Using the data below, work out how many lines contain "warning", and report only that number.

Recorded data.
■ ■ ■
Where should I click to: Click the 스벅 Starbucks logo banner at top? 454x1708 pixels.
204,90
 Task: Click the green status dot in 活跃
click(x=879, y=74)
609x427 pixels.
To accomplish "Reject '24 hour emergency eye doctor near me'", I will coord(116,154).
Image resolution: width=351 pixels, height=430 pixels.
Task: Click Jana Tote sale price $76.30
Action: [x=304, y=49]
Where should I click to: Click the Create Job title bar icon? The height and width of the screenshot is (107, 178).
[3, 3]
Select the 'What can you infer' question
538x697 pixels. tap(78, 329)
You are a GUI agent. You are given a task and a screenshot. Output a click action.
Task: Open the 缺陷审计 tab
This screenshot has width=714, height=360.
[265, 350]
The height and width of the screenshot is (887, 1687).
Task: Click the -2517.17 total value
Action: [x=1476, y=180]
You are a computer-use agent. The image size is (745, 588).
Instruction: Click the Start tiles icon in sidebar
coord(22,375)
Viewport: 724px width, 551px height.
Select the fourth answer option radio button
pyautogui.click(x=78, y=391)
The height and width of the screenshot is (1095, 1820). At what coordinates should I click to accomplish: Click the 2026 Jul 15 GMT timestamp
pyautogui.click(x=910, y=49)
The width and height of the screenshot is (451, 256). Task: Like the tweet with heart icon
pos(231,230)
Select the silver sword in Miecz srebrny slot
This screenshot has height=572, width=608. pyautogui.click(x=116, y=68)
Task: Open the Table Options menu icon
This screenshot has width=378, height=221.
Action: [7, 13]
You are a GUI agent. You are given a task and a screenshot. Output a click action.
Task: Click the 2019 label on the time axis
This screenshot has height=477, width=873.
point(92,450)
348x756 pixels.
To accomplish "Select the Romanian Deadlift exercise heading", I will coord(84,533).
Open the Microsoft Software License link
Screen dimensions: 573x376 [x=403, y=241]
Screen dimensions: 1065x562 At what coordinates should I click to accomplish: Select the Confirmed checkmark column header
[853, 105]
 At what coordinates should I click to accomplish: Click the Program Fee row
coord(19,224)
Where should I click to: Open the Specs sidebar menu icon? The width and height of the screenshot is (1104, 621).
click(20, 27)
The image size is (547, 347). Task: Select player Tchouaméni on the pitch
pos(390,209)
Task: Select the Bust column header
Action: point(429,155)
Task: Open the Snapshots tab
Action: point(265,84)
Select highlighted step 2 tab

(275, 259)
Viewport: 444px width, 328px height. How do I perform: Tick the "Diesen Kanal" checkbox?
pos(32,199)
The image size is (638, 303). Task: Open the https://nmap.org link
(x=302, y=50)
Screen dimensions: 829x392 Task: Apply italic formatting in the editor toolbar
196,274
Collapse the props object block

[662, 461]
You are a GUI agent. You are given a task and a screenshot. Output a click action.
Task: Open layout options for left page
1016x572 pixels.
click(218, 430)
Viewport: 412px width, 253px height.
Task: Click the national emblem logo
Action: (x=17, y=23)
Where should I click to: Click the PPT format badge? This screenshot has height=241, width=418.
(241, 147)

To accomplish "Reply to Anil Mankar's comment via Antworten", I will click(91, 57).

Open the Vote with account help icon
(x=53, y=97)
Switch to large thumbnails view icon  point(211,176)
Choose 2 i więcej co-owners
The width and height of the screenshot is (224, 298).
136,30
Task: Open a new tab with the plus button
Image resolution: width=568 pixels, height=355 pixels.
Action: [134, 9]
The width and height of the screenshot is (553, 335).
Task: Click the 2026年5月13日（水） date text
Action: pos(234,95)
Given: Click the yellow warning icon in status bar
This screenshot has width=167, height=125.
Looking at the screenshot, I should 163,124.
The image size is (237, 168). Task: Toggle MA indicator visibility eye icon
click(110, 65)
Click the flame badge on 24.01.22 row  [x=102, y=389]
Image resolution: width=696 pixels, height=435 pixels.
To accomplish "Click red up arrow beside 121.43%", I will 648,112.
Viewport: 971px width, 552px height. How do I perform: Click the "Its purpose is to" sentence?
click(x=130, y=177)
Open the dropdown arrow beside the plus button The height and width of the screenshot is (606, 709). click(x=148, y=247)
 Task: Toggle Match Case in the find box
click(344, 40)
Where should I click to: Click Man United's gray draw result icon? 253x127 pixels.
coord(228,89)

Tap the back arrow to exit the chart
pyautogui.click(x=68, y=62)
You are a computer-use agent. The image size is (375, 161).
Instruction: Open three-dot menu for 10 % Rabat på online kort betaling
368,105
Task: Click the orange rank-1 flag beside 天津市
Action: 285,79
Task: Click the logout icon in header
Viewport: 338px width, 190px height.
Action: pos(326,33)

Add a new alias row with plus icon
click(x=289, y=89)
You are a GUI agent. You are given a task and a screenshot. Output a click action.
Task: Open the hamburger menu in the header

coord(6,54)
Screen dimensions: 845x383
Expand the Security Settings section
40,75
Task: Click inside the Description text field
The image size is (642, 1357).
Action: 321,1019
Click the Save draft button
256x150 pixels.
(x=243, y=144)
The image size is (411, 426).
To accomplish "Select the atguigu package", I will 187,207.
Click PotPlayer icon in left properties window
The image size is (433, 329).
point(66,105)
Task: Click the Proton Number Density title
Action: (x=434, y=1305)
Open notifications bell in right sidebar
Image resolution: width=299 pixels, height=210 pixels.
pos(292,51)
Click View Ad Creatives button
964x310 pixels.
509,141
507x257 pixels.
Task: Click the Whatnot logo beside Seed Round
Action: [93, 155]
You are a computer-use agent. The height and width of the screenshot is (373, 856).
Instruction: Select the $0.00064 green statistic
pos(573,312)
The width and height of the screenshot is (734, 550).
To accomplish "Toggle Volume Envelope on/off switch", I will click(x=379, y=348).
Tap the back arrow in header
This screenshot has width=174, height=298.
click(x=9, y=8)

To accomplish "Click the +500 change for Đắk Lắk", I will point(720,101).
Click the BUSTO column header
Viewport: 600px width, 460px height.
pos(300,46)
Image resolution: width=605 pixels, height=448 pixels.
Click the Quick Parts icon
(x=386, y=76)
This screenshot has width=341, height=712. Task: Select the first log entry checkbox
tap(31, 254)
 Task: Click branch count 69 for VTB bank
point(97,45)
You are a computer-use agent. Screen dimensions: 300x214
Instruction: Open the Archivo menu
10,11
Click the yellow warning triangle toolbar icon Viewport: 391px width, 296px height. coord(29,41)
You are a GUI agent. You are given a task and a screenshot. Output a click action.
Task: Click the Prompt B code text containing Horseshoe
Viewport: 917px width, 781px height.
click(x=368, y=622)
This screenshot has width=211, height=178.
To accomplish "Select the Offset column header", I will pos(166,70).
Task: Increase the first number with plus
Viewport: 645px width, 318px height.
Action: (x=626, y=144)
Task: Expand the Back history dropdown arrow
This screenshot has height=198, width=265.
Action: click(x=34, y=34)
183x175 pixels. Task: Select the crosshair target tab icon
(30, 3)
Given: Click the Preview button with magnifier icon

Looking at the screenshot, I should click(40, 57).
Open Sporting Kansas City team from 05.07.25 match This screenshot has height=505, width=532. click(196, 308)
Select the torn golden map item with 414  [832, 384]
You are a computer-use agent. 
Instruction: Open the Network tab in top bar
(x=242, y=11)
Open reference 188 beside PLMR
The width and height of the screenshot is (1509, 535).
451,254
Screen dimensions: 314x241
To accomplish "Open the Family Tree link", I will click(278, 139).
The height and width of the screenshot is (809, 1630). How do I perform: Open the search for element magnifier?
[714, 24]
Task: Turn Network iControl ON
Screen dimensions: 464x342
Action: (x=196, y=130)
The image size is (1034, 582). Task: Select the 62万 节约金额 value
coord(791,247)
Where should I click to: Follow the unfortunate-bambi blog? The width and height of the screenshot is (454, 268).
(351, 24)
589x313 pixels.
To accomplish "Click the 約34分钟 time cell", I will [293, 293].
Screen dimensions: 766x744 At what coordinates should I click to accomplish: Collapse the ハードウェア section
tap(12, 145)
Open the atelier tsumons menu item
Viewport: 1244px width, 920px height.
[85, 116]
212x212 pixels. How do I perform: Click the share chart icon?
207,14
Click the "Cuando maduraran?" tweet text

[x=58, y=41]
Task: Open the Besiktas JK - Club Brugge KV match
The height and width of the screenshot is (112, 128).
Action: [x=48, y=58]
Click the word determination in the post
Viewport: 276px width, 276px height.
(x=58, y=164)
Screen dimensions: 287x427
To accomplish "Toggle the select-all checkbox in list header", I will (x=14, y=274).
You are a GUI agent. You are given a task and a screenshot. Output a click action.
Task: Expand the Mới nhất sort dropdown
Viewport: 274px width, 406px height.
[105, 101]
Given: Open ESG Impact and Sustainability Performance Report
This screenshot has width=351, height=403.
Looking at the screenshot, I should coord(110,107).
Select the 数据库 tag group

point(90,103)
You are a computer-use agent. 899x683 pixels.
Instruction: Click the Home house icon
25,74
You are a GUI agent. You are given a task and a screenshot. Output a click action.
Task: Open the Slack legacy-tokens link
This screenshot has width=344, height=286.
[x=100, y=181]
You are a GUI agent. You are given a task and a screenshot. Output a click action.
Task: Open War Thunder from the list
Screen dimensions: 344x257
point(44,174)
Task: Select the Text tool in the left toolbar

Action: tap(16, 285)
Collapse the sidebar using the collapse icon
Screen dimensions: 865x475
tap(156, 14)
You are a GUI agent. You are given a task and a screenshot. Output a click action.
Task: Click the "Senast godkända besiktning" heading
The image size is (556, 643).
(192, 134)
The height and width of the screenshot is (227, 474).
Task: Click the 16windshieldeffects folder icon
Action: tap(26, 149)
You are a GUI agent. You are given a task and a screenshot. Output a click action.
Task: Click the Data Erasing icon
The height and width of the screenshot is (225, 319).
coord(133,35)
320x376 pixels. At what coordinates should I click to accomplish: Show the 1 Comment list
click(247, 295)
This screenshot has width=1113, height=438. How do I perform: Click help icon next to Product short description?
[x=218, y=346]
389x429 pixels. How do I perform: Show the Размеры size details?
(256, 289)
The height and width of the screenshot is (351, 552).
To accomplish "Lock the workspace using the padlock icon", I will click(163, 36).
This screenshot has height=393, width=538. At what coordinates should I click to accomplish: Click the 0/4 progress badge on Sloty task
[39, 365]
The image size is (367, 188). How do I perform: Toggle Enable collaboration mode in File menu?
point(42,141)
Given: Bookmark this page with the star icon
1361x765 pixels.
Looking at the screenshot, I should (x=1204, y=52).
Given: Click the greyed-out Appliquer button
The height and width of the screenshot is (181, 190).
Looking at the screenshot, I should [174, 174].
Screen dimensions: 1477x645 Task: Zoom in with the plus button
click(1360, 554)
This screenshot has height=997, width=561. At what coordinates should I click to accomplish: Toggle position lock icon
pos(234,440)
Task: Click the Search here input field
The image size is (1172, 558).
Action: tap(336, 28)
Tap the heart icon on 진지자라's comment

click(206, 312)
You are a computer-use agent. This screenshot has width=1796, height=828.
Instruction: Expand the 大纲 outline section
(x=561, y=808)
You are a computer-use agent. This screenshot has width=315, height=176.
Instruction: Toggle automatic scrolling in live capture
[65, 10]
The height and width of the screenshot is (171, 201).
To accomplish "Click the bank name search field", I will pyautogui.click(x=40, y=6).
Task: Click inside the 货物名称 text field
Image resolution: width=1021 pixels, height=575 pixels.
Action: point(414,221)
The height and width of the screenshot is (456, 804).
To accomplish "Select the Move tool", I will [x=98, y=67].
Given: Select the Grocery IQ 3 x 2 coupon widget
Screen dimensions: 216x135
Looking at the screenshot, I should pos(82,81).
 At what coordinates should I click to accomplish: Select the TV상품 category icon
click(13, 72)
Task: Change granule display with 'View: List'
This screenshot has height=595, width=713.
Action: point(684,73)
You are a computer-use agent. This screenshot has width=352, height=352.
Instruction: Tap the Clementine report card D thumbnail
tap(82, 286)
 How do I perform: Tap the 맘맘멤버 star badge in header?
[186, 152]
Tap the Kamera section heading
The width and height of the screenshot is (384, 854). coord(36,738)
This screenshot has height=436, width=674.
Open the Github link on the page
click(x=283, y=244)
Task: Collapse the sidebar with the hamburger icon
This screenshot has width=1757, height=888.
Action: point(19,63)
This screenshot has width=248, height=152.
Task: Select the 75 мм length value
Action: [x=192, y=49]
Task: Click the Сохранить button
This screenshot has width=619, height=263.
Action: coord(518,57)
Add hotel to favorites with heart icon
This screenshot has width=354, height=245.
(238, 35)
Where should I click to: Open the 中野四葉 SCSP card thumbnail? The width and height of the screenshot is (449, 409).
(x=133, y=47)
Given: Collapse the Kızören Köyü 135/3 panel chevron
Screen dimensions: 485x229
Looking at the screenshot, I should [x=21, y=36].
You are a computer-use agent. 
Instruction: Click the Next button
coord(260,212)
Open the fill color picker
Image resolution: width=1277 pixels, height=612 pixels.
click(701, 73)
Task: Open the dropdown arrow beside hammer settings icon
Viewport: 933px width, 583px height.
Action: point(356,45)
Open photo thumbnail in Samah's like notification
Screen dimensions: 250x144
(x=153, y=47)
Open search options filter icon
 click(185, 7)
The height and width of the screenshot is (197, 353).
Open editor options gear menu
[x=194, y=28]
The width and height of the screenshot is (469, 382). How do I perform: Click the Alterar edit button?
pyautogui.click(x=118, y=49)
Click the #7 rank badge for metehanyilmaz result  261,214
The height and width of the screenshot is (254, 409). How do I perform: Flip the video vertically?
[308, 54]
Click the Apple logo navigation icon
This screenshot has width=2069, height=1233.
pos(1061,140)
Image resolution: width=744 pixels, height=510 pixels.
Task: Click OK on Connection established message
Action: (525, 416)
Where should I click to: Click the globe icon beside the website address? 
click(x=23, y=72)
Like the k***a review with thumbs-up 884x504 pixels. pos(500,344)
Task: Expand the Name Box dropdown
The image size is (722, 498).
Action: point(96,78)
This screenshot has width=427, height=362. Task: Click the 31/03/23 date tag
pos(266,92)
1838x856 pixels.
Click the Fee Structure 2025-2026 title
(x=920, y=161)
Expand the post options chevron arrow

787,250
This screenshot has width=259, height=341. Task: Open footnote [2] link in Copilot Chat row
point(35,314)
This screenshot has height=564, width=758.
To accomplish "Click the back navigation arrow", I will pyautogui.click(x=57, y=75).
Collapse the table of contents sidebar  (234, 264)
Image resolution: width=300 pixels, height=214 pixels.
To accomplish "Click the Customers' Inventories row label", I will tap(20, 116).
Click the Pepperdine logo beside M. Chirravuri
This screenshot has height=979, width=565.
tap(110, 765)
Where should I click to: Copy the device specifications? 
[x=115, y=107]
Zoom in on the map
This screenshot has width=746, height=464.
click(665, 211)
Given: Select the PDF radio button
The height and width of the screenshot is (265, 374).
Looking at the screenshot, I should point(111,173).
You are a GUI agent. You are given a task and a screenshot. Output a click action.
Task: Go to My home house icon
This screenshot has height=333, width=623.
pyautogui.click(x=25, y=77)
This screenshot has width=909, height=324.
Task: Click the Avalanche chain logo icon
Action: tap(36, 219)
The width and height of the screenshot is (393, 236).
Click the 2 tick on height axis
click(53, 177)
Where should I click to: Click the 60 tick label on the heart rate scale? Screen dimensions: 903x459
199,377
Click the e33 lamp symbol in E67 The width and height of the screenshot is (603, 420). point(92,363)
■ ■ ■
ANSWER FOR THE TASK.
2